Reputation: 5088
Imagine a data.frame
that looks like this:
id t1 t2 t3 t4 t5
1 5 10 11 11 11
2 6 7 12 13 16
3 1 2 2 2 2
4 3 3 4 4 4
The numbers are consistently increasing across the rows, but at some point the number series reaches its maximum, and the same number is just repeated. How can I, using R
, convert this into a data.frame
where the "duplicated" numbers are replaced by a NA
or simply left blank? I.e., into something like this:
id t1 t2 t3 t4 t5
1 5 10 11 NA NA
2 6 7 12 13 16
3 1 2 NA NA NA
4 3 3 4 NA NA
Upvotes: 1
Views: 58
Reputation: 113
The easiest way I could see was to melt the table to a long format (using the data.table melt function), and write a custom function that takes in a number series and returns the expected output.
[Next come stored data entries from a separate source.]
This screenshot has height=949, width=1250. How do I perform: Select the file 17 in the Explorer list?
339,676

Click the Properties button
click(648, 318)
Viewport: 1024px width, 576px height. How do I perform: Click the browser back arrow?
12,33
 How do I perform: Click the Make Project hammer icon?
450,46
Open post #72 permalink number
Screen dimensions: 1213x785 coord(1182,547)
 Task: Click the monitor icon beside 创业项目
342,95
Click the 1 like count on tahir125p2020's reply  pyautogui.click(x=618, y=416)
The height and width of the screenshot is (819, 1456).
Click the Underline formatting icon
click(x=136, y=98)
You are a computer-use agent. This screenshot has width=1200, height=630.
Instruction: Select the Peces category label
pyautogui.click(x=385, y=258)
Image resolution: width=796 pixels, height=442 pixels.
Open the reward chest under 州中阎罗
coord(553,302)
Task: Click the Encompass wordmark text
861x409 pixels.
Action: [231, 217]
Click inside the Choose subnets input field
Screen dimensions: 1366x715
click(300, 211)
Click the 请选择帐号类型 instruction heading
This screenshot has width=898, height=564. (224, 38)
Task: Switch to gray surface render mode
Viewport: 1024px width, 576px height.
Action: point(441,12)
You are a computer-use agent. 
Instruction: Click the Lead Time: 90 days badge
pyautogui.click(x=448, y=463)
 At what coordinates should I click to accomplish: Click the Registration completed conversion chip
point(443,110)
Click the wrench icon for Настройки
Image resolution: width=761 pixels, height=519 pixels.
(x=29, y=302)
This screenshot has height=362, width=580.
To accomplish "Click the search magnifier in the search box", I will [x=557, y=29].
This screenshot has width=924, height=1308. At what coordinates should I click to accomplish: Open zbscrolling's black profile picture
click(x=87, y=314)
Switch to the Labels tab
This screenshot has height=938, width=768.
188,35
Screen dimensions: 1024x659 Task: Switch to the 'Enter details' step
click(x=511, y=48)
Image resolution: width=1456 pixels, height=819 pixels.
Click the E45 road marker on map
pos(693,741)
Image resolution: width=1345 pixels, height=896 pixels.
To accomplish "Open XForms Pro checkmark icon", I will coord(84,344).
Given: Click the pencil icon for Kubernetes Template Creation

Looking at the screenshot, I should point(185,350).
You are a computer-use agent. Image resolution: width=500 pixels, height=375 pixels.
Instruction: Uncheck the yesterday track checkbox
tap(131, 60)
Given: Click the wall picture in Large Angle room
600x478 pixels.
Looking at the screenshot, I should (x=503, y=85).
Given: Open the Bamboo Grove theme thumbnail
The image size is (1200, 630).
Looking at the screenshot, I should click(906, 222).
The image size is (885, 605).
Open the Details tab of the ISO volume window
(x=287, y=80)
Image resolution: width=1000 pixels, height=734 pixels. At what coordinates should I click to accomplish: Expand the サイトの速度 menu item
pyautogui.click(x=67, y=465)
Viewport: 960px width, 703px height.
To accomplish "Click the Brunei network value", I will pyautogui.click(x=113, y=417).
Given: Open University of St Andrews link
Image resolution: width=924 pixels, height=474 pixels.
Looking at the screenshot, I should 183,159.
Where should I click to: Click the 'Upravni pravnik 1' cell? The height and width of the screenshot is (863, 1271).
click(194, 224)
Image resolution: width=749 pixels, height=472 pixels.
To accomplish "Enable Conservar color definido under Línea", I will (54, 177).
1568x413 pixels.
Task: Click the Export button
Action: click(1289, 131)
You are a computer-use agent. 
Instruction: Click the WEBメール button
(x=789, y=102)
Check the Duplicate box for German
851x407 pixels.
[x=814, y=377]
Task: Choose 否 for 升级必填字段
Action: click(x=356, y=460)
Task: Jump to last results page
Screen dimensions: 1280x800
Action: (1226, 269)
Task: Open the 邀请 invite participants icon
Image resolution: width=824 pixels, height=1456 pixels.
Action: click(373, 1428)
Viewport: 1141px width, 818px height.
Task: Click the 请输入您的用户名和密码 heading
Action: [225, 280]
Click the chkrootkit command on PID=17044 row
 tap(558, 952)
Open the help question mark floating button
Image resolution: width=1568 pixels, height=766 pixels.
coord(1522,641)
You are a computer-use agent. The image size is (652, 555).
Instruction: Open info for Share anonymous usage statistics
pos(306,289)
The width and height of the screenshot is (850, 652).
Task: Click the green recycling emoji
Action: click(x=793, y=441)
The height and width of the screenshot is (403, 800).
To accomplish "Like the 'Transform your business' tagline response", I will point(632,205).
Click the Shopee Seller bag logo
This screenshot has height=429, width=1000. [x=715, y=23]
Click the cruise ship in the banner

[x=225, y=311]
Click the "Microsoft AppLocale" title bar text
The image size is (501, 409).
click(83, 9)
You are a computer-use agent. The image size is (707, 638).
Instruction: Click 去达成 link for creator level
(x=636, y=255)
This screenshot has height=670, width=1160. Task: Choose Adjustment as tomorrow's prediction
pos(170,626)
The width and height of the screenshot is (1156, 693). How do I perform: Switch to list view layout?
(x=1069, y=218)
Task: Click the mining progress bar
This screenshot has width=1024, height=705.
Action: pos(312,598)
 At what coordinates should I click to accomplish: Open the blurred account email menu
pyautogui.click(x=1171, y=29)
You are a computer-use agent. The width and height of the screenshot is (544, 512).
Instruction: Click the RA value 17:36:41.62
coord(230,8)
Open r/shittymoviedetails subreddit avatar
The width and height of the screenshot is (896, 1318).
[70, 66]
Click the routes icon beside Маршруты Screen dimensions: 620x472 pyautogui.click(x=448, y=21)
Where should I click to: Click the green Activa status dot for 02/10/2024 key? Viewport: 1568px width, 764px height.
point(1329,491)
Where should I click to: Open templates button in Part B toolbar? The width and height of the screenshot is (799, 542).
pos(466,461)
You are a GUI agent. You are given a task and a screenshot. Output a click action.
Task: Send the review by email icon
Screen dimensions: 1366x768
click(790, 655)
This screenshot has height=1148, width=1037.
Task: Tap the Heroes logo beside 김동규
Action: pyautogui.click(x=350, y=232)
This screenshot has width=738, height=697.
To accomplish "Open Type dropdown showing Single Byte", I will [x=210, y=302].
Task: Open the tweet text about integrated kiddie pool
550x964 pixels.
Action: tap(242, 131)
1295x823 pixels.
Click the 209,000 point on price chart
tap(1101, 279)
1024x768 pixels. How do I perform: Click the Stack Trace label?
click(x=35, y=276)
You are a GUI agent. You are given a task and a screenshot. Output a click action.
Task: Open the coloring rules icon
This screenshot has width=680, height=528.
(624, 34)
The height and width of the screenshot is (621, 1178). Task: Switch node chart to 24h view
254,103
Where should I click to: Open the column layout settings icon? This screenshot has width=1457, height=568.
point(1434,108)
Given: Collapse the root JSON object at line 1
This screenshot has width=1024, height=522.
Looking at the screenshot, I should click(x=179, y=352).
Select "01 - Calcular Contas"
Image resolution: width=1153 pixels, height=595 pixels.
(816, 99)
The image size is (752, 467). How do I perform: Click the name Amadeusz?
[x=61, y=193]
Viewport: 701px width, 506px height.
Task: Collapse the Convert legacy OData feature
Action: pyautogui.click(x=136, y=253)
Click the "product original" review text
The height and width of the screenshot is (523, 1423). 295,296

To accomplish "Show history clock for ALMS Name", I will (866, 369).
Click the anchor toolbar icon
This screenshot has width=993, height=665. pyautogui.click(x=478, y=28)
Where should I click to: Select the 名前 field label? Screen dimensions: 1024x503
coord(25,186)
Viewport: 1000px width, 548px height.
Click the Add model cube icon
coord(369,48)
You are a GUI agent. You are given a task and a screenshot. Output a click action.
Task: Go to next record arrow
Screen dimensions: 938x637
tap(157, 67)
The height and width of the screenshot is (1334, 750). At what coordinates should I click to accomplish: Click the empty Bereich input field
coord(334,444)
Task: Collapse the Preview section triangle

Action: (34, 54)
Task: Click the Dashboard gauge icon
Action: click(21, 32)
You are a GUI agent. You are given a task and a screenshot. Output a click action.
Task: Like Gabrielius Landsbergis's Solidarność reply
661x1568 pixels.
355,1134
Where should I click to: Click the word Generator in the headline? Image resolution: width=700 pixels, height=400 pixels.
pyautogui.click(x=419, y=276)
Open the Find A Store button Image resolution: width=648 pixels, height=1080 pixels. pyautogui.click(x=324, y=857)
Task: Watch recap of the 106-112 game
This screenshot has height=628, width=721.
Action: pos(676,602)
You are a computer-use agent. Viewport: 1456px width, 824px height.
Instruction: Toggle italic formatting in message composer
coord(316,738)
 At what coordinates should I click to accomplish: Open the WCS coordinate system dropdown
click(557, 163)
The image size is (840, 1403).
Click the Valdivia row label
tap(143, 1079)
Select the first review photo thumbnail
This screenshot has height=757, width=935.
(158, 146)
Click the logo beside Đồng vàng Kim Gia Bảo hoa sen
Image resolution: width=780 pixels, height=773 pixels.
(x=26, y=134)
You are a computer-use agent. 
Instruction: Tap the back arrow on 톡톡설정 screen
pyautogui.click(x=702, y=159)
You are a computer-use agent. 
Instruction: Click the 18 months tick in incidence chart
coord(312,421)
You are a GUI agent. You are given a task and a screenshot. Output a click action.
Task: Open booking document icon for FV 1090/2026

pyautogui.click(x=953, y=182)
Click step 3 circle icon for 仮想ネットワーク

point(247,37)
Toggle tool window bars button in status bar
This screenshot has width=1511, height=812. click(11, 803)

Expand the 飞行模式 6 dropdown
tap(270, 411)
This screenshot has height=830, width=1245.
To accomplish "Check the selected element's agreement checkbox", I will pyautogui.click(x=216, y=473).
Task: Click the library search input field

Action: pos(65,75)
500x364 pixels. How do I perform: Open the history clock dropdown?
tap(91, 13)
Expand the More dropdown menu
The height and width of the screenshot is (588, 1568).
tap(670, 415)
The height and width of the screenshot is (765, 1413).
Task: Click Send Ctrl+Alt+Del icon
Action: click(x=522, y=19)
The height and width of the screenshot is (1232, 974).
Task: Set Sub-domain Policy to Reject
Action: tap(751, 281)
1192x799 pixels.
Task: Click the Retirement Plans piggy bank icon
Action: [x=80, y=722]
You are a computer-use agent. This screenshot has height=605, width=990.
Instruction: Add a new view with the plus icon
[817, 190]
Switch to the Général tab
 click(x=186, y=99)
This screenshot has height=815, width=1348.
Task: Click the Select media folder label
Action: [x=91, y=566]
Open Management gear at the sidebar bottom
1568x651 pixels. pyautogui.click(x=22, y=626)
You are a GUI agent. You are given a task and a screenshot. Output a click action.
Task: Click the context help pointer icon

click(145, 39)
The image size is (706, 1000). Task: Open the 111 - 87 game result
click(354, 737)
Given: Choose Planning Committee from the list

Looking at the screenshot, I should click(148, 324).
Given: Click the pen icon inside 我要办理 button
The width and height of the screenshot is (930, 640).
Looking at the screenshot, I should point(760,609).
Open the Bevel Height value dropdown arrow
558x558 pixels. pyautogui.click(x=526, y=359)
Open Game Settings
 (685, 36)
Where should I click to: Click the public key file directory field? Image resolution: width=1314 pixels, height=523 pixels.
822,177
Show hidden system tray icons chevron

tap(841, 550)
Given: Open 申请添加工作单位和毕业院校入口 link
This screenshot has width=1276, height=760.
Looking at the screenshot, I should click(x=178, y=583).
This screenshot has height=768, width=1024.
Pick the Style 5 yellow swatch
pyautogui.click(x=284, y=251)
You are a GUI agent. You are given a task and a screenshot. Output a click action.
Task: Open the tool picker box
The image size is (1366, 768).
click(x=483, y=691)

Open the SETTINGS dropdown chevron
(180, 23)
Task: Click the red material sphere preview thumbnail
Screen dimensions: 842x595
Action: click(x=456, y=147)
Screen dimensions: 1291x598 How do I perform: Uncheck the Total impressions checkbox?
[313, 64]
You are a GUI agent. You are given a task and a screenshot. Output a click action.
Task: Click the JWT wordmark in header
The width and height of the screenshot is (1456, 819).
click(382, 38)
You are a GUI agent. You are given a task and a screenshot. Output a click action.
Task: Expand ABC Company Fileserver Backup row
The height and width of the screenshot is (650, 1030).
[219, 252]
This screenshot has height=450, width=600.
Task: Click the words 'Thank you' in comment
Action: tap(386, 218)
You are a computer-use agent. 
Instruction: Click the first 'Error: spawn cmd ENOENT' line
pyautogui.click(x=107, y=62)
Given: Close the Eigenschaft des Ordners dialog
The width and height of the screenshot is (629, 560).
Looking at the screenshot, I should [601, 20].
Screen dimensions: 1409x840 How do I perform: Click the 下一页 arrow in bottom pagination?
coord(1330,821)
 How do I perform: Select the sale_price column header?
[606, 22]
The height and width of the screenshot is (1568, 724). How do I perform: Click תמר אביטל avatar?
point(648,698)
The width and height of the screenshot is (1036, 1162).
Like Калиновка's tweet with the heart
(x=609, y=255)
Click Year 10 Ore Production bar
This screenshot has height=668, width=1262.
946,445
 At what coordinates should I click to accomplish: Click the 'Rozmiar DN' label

I then just cast the table back to the original format. I'm sure there are some nifty cool solutions out there that are far better, but at least this works as expected.
library(data.table)
x <- data.table('id' = c(1,2,3,4),
't1' = c(5,6,1,3),
't2' = c(10, 7, 2, 3),
't3' = c(11, 12, 2, 4),
't4' = c(11, 13, 2, 4),
't5' = c(11, 16, 2, 4))
x <- melt.data.table(x, id.vars = 'id')
find_max_replace_subsequent <- function(numbers){
max_is <- max(numbers)
max_found <- 0
for(i in c(1:length(numbers))){
current_number <- numbers[i]
if(max_found == 1){
numbers[i] <- NA
}
if(current_number == max_is & max_found == 0){
max_found <- 1
}
}
return(numbers)
}
x[, 'value' := find_max_replace_subsequent(numbers = value), by = c(by1 = 'id')]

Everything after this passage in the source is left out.